Collectively known on-air as TV 7&4, the two stations serve the largest television market by land area east of the Mississippi River: 23 counties in the Northern Lower Peninsula, three counties in the Eastern Upper Peninsula, and portions of Northern Ontario including Sault Ste. Marie, Ontario. However, WTOM has not been available in Canada on cable since the early 2000s when Shaw Communications replaced it with Detroit's WDIV-TV (channel 4). Until January 25, 2022, when CBS affiliate WBKB-TV affiliated its DT2 subchannel with NBC, WTOM also served as the default NBC affiliate for Alpena, and was dropped by Charter Spectrum systems in the Alpena market on May 1.

History
WPBN-TV began broadcasting on February 13, 1954 airing an analog signal on VHF channel 7. It was owned by the Biederman family and their company, Midwest Broadcasting, along with WTCM-AM 1400 (now 580). Company president Les Biederman had signed on WTCM, Northern Michigan's oldest radio station, in 1940. Over the next decade, he bought or signed-on several other AM stations throughout the area. These were known as the "Paul Bunyan Network," with WTCM as the flagship station. Since channel 7 covered much of the territory covered by the radio stations, Biederman decided not to call his new station WTCM-TV (for Traverse City, Michigan) but rather WPBN-TV (for Paul Bunyan Network).

In the 1950s, the Federal Communications Commission (FCC) collapsed the eastern half of the Upper Peninsula into the Traverse City–Cadillac market. At the time, the only television station in that area had been private CBC affiliate CJIC-TV. Since WPBN was already operating at the maximum power allowed, Biederman signed-on WTOM-TV in Cheboygan on May 16, 1959. WTOM was the first American television station that could be received in the Eastern Upper Peninsula, although Cheboygan is actually in the northernmost part of the Lower Peninsula. Since then, the two stations have been known collectively as 7&4.

Until 1971, it shared ABC programming with CBS affiliates WWTV/WWUP. WPBN aired ABC's sports programming on the weekends while WWTV aired some of the network's game shows and soap operas. In 1971, WGTU signed-on and took the ABC affiliation. In 1980, Midwest Broadcasting wanted to expand its broadcast operations in Northern Michigan. However, the FCC told the family that they could do so only if they sold some stations to stay under ownership limits. One of the stations sold off was WPBN/WTOM (which count as one station for ratings and regulatory purposes), which went to U.S. Tobacco.

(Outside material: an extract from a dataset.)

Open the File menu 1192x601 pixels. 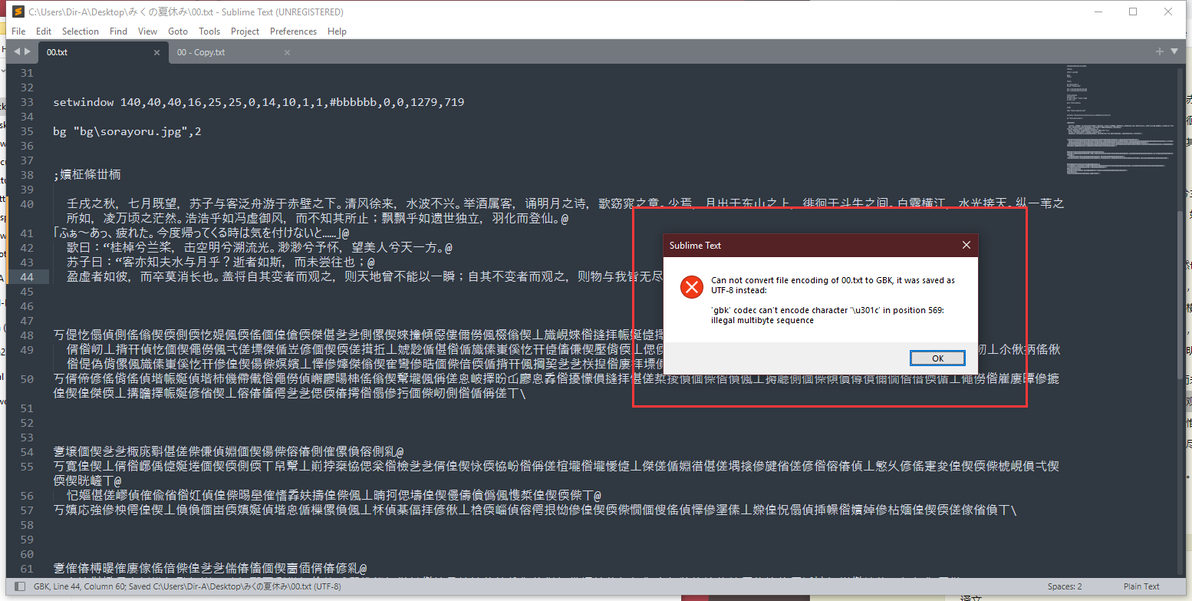click(18, 31)
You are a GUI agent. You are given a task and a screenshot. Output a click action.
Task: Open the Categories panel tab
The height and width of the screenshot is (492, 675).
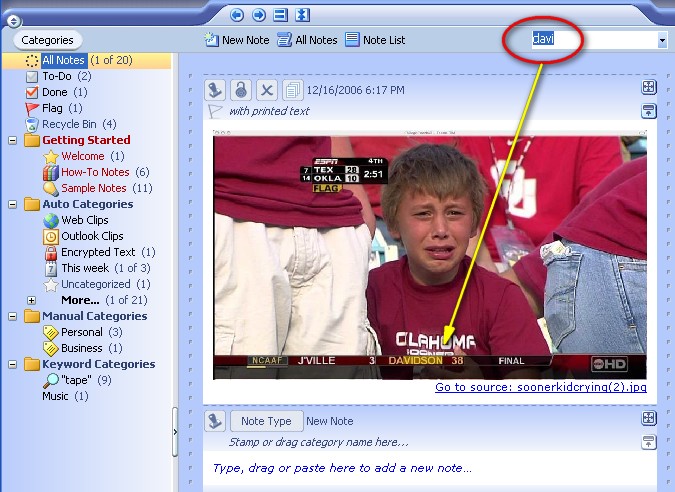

U.S. Tobacco owned the station until 1986, at which time sold to Beam Communications. Beam owned the station until 1990, and then sold to Federal Broadcasting Company.

From 1999 to 2005, it was owned by Raycom Media. In late 2005, following that company's purchase of the Liberty Corporation, Raycom announced that WPBN would be sold along with another NBC affiliate in the Upper Peninsula, WLUC-TV in Marquette. The sale was necessary to help meet FCC restrictions on station ownership. On March 27, 2006, Raycom announced that Barrington Broadcasting would acquire twelve Raycom stations, including WPBN. The FCC approved the deal in June 2006 and the finalization took place on August 12. At that point, the station joined WLUC, Saginaw's NBC affiliate WEYI-TV and (to a degree) Toledo, Ohio's NBC affiliate WNWO-TV as part of Barrington's family of stations in and around Michigan.

On September 19, 2007, an application was filed to the FCC by Max Media to sell WGTU, its full-time satellite WGTQ, and CW cable station to Tucker Broadcasting for $10 million. After approval, that company entered into a shared services agreement with Barrington. According to the FCC filing, WPBN would sell advertising time and provides other programming for Tucker's stations. The combined operation was based at WPBN's studios, which were renovated over the summer to accommodate the change. WPBN and WGTU began to share a website as well. For the digital transition on June 12, 2009, WPBN filed a petition with the FCC move its Traverse City digital signal on UHF channel 50 to the analog tower in Harrietta to maintain coverage in that area. It then signed-on a new digital signal on UHF channel 47 from WGTU's tower in Kalkaska.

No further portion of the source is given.